▶ _WHAT TO DO_
Word for word, retype each record shown below.
RECORDED DATA Start Marker
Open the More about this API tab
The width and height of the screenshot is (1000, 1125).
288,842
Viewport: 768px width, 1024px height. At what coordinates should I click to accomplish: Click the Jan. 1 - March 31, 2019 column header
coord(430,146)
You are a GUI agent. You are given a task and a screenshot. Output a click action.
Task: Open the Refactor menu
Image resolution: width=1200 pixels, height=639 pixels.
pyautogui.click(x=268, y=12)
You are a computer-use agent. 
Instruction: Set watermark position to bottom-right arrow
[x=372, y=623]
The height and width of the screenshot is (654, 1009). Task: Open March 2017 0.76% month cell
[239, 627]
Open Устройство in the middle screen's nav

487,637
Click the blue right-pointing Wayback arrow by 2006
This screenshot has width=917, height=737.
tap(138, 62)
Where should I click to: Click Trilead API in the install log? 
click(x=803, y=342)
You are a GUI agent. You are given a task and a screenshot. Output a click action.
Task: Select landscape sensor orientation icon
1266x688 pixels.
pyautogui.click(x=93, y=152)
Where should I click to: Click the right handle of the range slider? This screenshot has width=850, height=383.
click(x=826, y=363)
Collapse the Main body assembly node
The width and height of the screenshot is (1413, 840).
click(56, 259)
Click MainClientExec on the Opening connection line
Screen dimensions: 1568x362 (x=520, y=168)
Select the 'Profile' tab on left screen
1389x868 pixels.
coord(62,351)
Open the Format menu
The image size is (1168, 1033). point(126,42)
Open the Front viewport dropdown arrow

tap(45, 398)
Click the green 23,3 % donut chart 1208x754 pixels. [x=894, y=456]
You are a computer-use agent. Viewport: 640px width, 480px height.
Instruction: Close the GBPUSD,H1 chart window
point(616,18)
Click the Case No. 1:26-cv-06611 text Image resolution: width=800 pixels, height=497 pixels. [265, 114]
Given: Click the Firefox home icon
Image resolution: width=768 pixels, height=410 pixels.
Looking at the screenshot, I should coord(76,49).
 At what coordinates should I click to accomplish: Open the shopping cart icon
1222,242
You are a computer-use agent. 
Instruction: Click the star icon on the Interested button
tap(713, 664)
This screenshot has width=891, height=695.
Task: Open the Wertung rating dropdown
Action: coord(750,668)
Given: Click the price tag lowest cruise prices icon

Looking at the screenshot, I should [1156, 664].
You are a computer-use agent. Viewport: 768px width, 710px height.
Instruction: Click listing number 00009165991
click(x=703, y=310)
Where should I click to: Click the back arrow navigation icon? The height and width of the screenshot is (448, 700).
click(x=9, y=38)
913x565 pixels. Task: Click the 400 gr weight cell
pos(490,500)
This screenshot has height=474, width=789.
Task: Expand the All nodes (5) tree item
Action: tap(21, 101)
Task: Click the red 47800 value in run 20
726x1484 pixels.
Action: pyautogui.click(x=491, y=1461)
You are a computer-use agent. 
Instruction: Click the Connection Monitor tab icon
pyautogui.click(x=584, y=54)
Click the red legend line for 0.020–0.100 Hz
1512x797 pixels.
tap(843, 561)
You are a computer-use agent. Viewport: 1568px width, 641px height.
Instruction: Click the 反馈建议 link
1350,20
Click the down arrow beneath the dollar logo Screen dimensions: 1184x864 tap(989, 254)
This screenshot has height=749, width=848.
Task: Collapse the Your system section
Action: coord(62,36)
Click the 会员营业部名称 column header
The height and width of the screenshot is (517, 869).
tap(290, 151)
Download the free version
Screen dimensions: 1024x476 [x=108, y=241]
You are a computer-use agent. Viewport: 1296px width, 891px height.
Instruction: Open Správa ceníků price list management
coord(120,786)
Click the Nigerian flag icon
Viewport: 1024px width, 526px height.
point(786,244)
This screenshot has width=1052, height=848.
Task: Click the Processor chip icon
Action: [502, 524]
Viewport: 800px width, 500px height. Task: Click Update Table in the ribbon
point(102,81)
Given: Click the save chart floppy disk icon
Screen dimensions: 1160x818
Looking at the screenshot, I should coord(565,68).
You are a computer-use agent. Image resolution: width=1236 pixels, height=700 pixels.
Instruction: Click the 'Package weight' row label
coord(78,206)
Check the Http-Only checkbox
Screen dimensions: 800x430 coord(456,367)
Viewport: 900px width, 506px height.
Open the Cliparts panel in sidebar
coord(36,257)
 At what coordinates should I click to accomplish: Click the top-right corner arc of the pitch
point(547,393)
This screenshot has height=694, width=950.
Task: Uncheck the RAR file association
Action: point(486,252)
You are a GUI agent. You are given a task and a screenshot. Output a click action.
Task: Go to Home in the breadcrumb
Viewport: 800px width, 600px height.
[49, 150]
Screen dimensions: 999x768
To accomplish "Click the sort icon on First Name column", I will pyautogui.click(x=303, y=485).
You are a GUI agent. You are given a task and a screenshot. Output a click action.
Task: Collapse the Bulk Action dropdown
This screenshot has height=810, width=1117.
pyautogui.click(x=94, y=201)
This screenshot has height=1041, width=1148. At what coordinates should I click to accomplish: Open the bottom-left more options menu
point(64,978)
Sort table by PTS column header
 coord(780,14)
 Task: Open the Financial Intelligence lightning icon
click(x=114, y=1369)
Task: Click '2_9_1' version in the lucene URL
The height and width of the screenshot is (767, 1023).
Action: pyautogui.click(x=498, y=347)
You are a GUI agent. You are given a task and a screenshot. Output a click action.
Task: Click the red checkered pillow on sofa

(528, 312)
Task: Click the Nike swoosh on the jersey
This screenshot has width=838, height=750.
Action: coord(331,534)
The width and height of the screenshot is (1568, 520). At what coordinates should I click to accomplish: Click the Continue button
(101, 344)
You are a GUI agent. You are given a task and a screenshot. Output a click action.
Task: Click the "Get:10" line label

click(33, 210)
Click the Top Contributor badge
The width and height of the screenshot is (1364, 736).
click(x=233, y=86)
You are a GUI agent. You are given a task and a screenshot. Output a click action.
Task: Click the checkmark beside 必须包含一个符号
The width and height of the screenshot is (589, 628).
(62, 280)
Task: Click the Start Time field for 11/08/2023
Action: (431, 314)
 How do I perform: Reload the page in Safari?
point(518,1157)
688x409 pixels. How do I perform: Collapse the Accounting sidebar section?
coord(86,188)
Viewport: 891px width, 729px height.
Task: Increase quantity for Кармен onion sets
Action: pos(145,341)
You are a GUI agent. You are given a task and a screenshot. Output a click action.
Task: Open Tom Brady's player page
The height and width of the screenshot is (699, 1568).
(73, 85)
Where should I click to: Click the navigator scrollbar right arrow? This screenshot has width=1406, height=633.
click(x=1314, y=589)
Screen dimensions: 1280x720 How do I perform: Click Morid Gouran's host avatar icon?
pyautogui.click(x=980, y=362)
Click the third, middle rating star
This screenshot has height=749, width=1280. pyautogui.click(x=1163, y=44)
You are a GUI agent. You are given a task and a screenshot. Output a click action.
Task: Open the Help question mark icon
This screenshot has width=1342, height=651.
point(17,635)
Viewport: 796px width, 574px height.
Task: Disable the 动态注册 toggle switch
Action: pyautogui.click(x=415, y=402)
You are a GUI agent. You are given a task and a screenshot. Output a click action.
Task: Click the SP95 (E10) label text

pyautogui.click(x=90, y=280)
RECORDED DATA End Marker
▶ _TASK OUTPUT_
Open the More about this API tab
The width and height of the screenshot is (1000, 1125).
288,842
Viewport: 768px width, 1024px height. At what coordinates should I click to accomplish: Click the Jan. 1 - March 31, 2019 column header
coord(430,146)
You are a GUI agent. You are given a task and a screenshot. Output a click action.
Task: Open the Refactor menu
Image resolution: width=1200 pixels, height=639 pixels.
pyautogui.click(x=268, y=12)
You are a computer-use agent. 
Instruction: Set watermark position to bottom-right arrow
[x=372, y=623]
The height and width of the screenshot is (654, 1009). Task: Open March 2017 0.76% month cell
[239, 627]
Open Устройство in the middle screen's nav

487,637
Click the blue right-pointing Wayback arrow by 2006
This screenshot has width=917, height=737.
tap(138, 62)
Where should I click to: Click Trilead API in the install log? 
click(x=803, y=342)
You are a GUI agent. You are given a task and a screenshot. Output a click action.
Task: Select landscape sensor orientation icon
1266x688 pixels.
pyautogui.click(x=93, y=152)
Where should I click to: Click the right handle of the range slider? This screenshot has width=850, height=383.
click(x=826, y=363)
Collapse the Main body assembly node
The width and height of the screenshot is (1413, 840).
click(56, 259)
Click MainClientExec on the Opening connection line
Screen dimensions: 1568x362 (x=520, y=168)
Select the 'Profile' tab on left screen
1389x868 pixels.
coord(62,351)
Open the Format menu
The image size is (1168, 1033). point(126,42)
Open the Front viewport dropdown arrow

tap(45, 398)
Click the green 23,3 % donut chart 1208x754 pixels. [x=894, y=456]
You are a computer-use agent. Viewport: 640px width, 480px height.
Instruction: Close the GBPUSD,H1 chart window
point(616,18)
Click the Case No. 1:26-cv-06611 text Image resolution: width=800 pixels, height=497 pixels. [265, 114]
Given: Click the Firefox home icon
Image resolution: width=768 pixels, height=410 pixels.
Looking at the screenshot, I should coord(76,49).
 At what coordinates should I click to accomplish: Open the shopping cart icon
1222,242
You are a computer-use agent. 
Instruction: Click the star icon on the Interested button
tap(713, 664)
This screenshot has width=891, height=695.
Task: Open the Wertung rating dropdown
Action: coord(750,668)
Given: Click the price tag lowest cruise prices icon

Looking at the screenshot, I should [1156, 664].
You are a computer-use agent. Viewport: 768px width, 710px height.
Instruction: Click listing number 00009165991
click(x=703, y=310)
Where should I click to: Click the back arrow navigation icon? The height and width of the screenshot is (448, 700).
click(x=9, y=38)
913x565 pixels. Task: Click the 400 gr weight cell
pos(490,500)
This screenshot has height=474, width=789.
Task: Expand the All nodes (5) tree item
Action: tap(21, 101)
Task: Click the red 47800 value in run 20
726x1484 pixels.
Action: pyautogui.click(x=491, y=1461)
You are a computer-use agent. 
Instruction: Click the Connection Monitor tab icon
pyautogui.click(x=584, y=54)
Click the red legend line for 0.020–0.100 Hz
1512x797 pixels.
tap(843, 561)
You are a computer-use agent. Viewport: 1568px width, 641px height.
Instruction: Click the 反馈建议 link
1350,20
Click the down arrow beneath the dollar logo Screen dimensions: 1184x864 tap(989, 254)
This screenshot has height=749, width=848.
Task: Collapse the Your system section
Action: coord(62,36)
Click the 会员营业部名称 column header
The height and width of the screenshot is (517, 869).
tap(290, 151)
Download the free version
Screen dimensions: 1024x476 [x=108, y=241]
You are a computer-use agent. Viewport: 1296px width, 891px height.
Instruction: Open Správa ceníků price list management
coord(120,786)
Click the Nigerian flag icon
Viewport: 1024px width, 526px height.
point(786,244)
This screenshot has width=1052, height=848.
Task: Click the Processor chip icon
Action: [502, 524]
Viewport: 800px width, 500px height. Task: Click Update Table in the ribbon
point(102,81)
Given: Click the save chart floppy disk icon
Screen dimensions: 1160x818
Looking at the screenshot, I should coord(565,68).
You are a computer-use agent. Image resolution: width=1236 pixels, height=700 pixels.
Instruction: Click the 'Package weight' row label
coord(78,206)
Check the Http-Only checkbox
Screen dimensions: 800x430 coord(456,367)
Viewport: 900px width, 506px height.
Open the Cliparts panel in sidebar
coord(36,257)
 At what coordinates should I click to accomplish: Click the top-right corner arc of the pitch
point(547,393)
This screenshot has height=694, width=950.
Task: Uncheck the RAR file association
Action: point(486,252)
You are a GUI agent. You are given a task and a screenshot. Output a click action.
Task: Go to Home in the breadcrumb
Viewport: 800px width, 600px height.
[49, 150]
Screen dimensions: 999x768
To accomplish "Click the sort icon on First Name column", I will pyautogui.click(x=303, y=485).
You are a GUI agent. You are given a task and a screenshot. Output a click action.
Task: Collapse the Bulk Action dropdown
This screenshot has height=810, width=1117.
pyautogui.click(x=94, y=201)
This screenshot has height=1041, width=1148. At what coordinates should I click to accomplish: Open the bottom-left more options menu
point(64,978)
Sort table by PTS column header
 coord(780,14)
 Task: Open the Financial Intelligence lightning icon
click(x=114, y=1369)
Task: Click '2_9_1' version in the lucene URL
The height and width of the screenshot is (767, 1023).
Action: pyautogui.click(x=498, y=347)
You are a GUI agent. You are given a task and a screenshot. Output a click action.
Task: Click the red checkered pillow on sofa

(528, 312)
Task: Click the Nike swoosh on the jersey
This screenshot has width=838, height=750.
Action: coord(331,534)
The width and height of the screenshot is (1568, 520). At what coordinates should I click to accomplish: Click the Continue button
(101, 344)
You are a GUI agent. You are given a task and a screenshot. Output a click action.
Task: Click the "Get:10" line label

click(33, 210)
Click the Top Contributor badge
The width and height of the screenshot is (1364, 736).
click(x=233, y=86)
You are a GUI agent. You are given a task and a screenshot. Output a click action.
Task: Click the checkmark beside 必须包含一个符号
The width and height of the screenshot is (589, 628).
(62, 280)
Task: Click the Start Time field for 11/08/2023
Action: (431, 314)
 How do I perform: Reload the page in Safari?
point(518,1157)
688x409 pixels. How do I perform: Collapse the Accounting sidebar section?
coord(86,188)
Viewport: 891px width, 729px height.
Task: Increase quantity for Кармен onion sets
Action: pos(145,341)
You are a GUI agent. You are given a task and a screenshot. Output a click action.
Task: Open Tom Brady's player page
The height and width of the screenshot is (699, 1568).
(73, 85)
Where should I click to: Click the navigator scrollbar right arrow? This screenshot has width=1406, height=633.
click(x=1314, y=589)
Screen dimensions: 1280x720 How do I perform: Click Morid Gouran's host avatar icon?
pyautogui.click(x=980, y=362)
Click the third, middle rating star
This screenshot has height=749, width=1280. pyautogui.click(x=1163, y=44)
You are a GUI agent. You are given a task and a screenshot. Output a click action.
Task: Open the Help question mark icon
This screenshot has width=1342, height=651.
point(17,635)
Viewport: 796px width, 574px height.
Task: Disable the 动态注册 toggle switch
Action: pyautogui.click(x=415, y=402)
You are a GUI agent. You are given a task and a screenshot. Output a click action.
Task: Click the SP95 (E10) label text

pyautogui.click(x=90, y=280)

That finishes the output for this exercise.